## [TESTO SELEZIONATO]
════════════════════

Una vicenda ancora poco conosciuta.
1930 – 1980: Tra le due guerre e la seconda ondata femminista
Episodio 3
Dopo il breve intermezzo della scorsa puntata in cui abbiamo approfondito insieme uno degli avvenimenti che spesso vengono indicati come origine della Festa della donna, l’Incendio della fabbrica Triangle Shritwaist Company, quest’oggi torniamo a parlare di femminismo analizzando in particolare la situazione italiana tra i due conflitti mondiali, concludendo con una panoramica di quello che è stata la seconda ondata femminista nata negli Stati Uniti attorno agli anni Sessanta del Novecento.
Come sempre, prima di addentrarci nel discorso, vi chiedo di essere pazienti e di comprendere le obbligate semplificazioni dettate da ragioni di spazio e di tempo trattandosi di un argomento molto ampio e con tanta stoia alle spalle: lungo l’articolo ho inserito alcuni link di approfondimento.
Prima ondata femminista

1906
Secondo quanto riportato dagli studiosi del fenomeno, i primi movimenti per l’indipendenza femminile iniziano a diffondersi nell’Occidente a partire dalla seconda metà del XIX secolo sfociando in veri e propri cortei durante i primi anni del Novecento.
Numerosi scioperi portano le donne – organizzate nell’ampio movimento delle Suffragette – e alcuni uomini a manifestare insieme per le strade delle grandi città chiedendo ai governi l’introduzione del suffragio universale femminile e l’approvazione di leggi a tutela della parità di genere tra uomini e donne – quest’ultime infatti vengono impiegate in fabbriche in cui sono obbligate a estenuanti turni di lavoro mal pagati.
Con la dichiarazione di guerra, nel luglio del 1914, gran parte della popolazione maschile è chiamata alle armi, il che obbliga i datori di lavoro ad assumere al posto loro le donne che iniziano a ricoprire ruoli pubblici: diventano postine, conduttrici di mezzi di trasporto, manovali e così via dimostrando una grande abilità di adattamento a qualsiasi mansione venga loro assegnata – stando così le cose, è inevitabile registrare un indebolimento dei movimenti femministi e delle loro manifestazioni pubbliche.
Nonostante questa condizione, in alcuni paesi come la Russia, gli Stati Uniti, l’Inghilterra e la Penisola Iberica, le donne riescono ugualmente a procedere a piccoli passi ottenendo i primi importanti riconoscimenti: il nascente Partito Comunista dichiara il suffragio universale nel 1918 riconoscendo alle donne un ruolo da protagoniste nella lotta allo zarismo, l’America estende il diritto di voto nel 1919 iniziando a varare leggi per la regolamentazione delle ore di lavoro e delle condizioni di impiego femminili, nel Regno Unito viene ufficializzato il suffragio femminile nel 1928 mentre Spagna e Portogallo allargano il voto anche alle donne nel 1931.

════════════════════

## [RIGHE SALVATE]
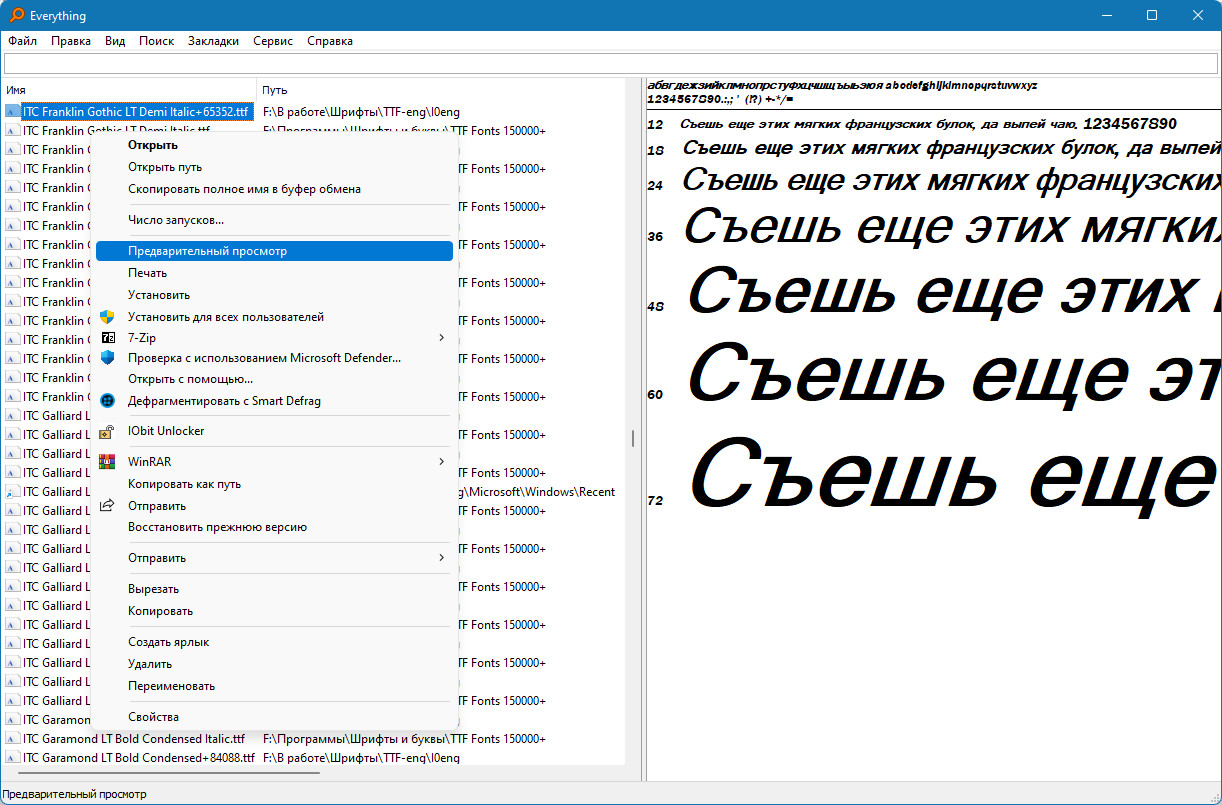The image size is (1222, 805).
Task: Expand the WinRAR submenu arrow
Action: (441, 462)
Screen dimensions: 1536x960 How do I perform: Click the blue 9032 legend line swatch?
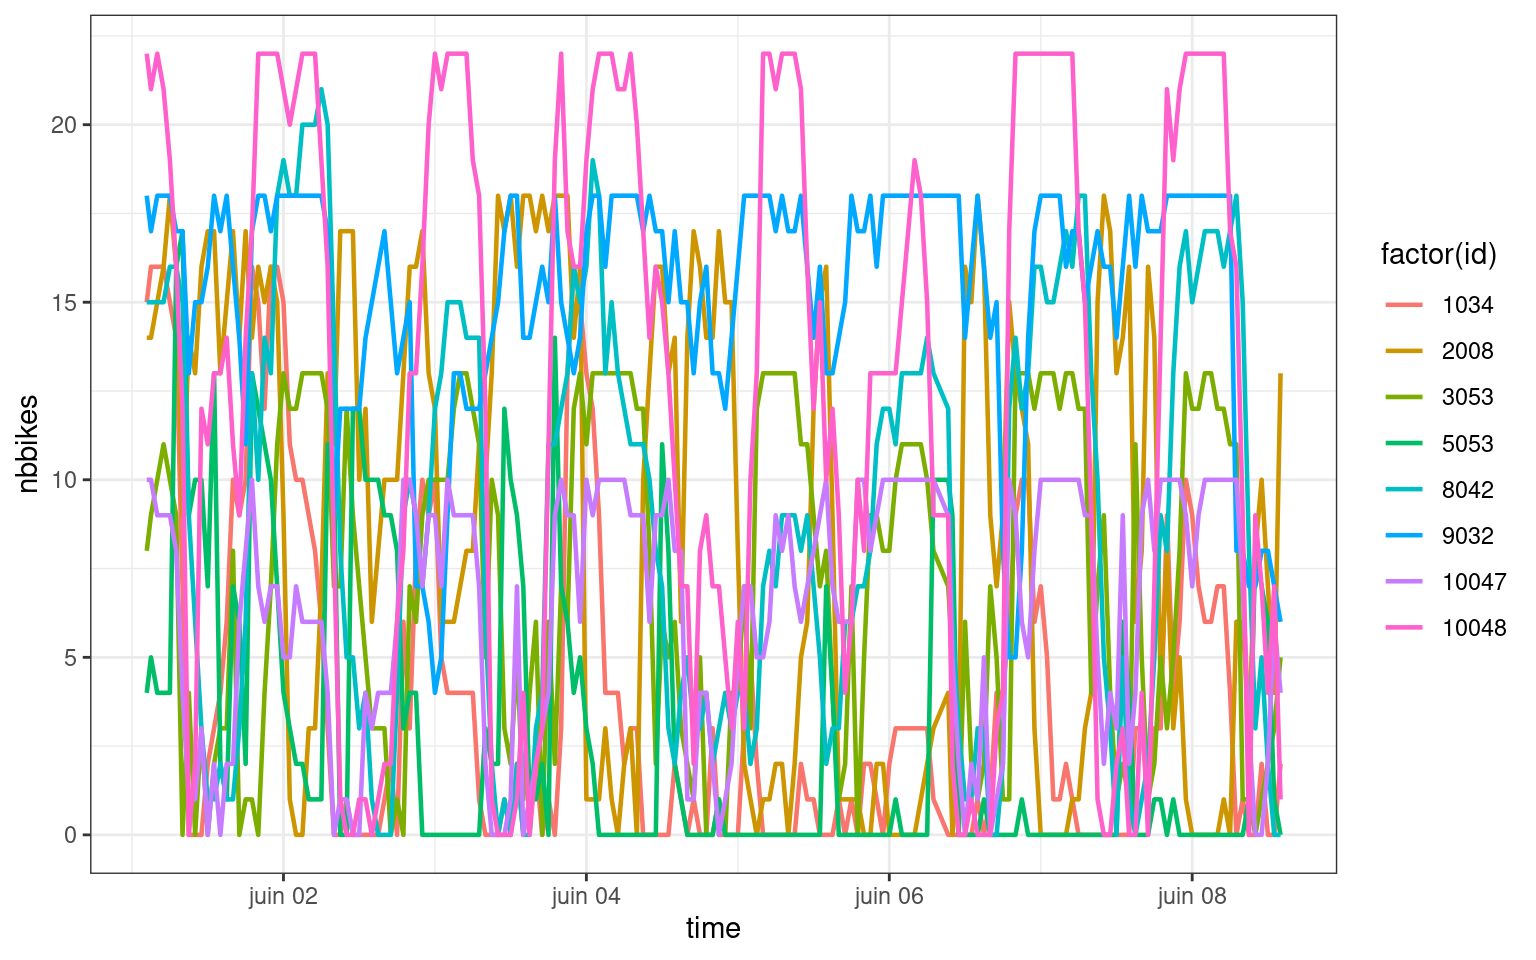pos(1403,536)
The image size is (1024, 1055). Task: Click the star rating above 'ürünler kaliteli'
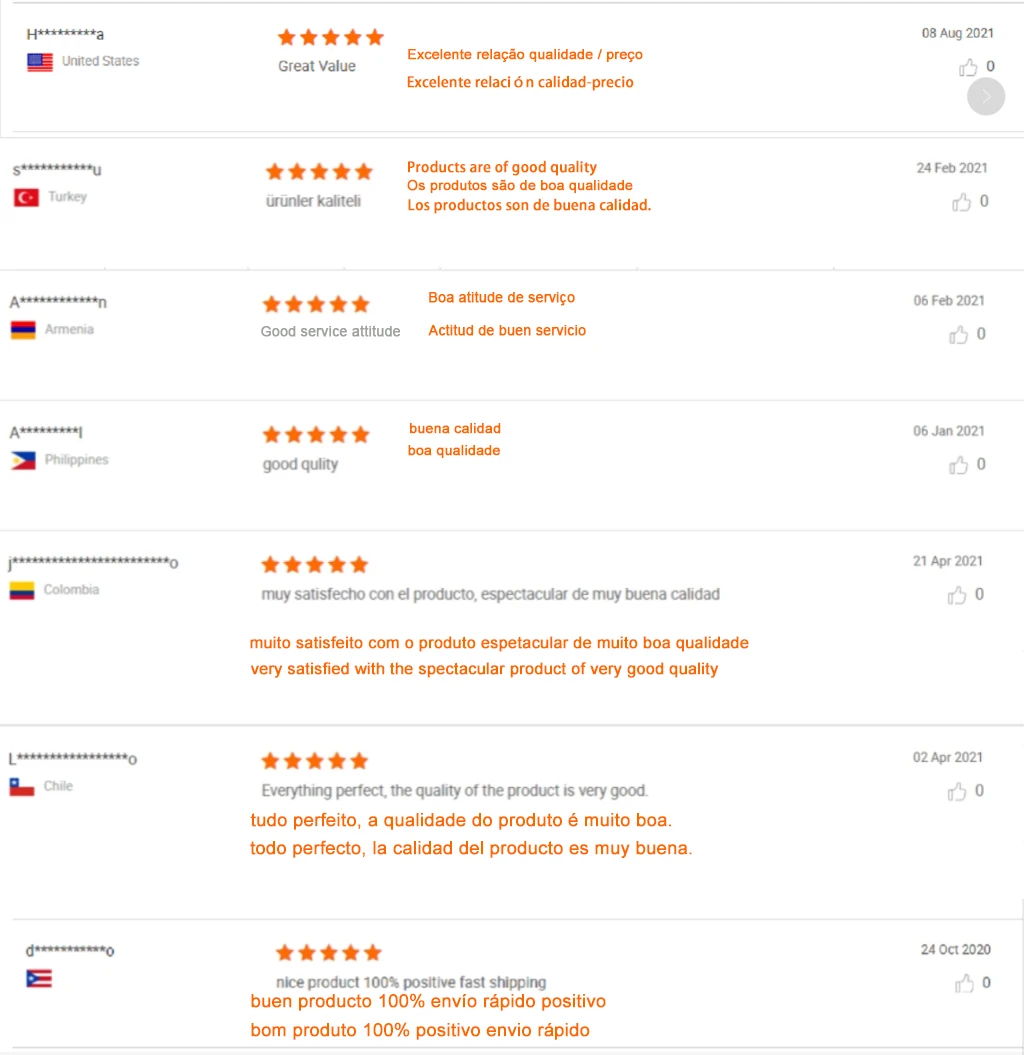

════════════════════

## [ELENCO DEI COMPITI]
1. Riscrivi il testo sul femminismo da "Prima ondata femminista" a "anni del Novecento.", mettendo "manifestazioni" al posto di "cortei".
2. Scrivi il seguito del testo sul femminismo, a partire dall'ultima frase riportata.

## [RISPOSTE AI COMPITI]
1.
Prima ondata femminista

1906
Secondo quanto riportato dagli studiosi del fenomeno, i primi movimenti per l’indipendenza femminile iniziano a diffondersi nell’Occidente a partire dalla seconda metà del XIX secolo sfociando in veri e propri manifestazioni durante i primi anni del Novecento.

2.
Il periodo di transizione tra la prima e la seconda ondata femminista

1942
Il periodo di tempo che va dalla fine della Prima Guerra Mondiale al Secondo dopoguerra viene solitamente indicato come un momento di transizione tra la prima ondata femminista e la seconda che ha inizio attorno agli anni Sessanta del XX secolo.
Quello che accade in quasi quarant’anni di storia viene riportato nelle forme artistiche più disparate dalla mano di donne che non sembrano avere alcuna intenzione di abbandonare la propria battaglia; in questo contesto, alcune delle personalità più forti ed eccentriche sono state Simone de Beauvoir in Francia, Virginia Woolf in Inghilterra e Luisa Muraro in Italia – tratteremo la figura della Muraro nel prossimo articolo.
Il pensiero di queste donne serve alle femministe, ancora attive ma assopite in una società che le spinge alla procreazione finalizzata a un ripopolamento postbellico e alla cura della casa, come promemoria per quando i tempi saranno di nuovo maturi per riprendere gli striscioni e scendere in piazza gridando a pieni polmoni il proprio diritto di indipendenza e di parità dei diritti.
In Italia, con l’avvento del fascismo durante i primi anni Venti del Novecento, la condizione femminile muta riportando la donna dalle fabbriche e da una prima timida apertura alle cariche pubbliche, a una condizione di custode della casa finalizzata alla salvaguardia della famiglia che deve essere sempre più numerosa per garantire braccia forti al servizio della Patria.
L’immagine della donna casalinga viene propagandata dal partito che, grazie alla promulgazione dell’Enciclica Casti Connubii del 1930 da parte della Chiesa e i precedenti Patti Lateranensi stretti con essa nel 1929, viene supportato nella sua ideologia dal Credo che definisce inammissibile l’idea della parità tra i sessi.
In questo clima di serrato controllo tra Stato e Chiesa, le Associazioni femminili cattoliche riescono comunque a mantenere il proprio ruolo di centri di aggregazione e formazione per le donne italiane – durante i difficili anni della segregazione razziale un piccolo numero di gruppi femminili, guidato da donne ebree, fornisce protezione e supporto ai membri della comunità.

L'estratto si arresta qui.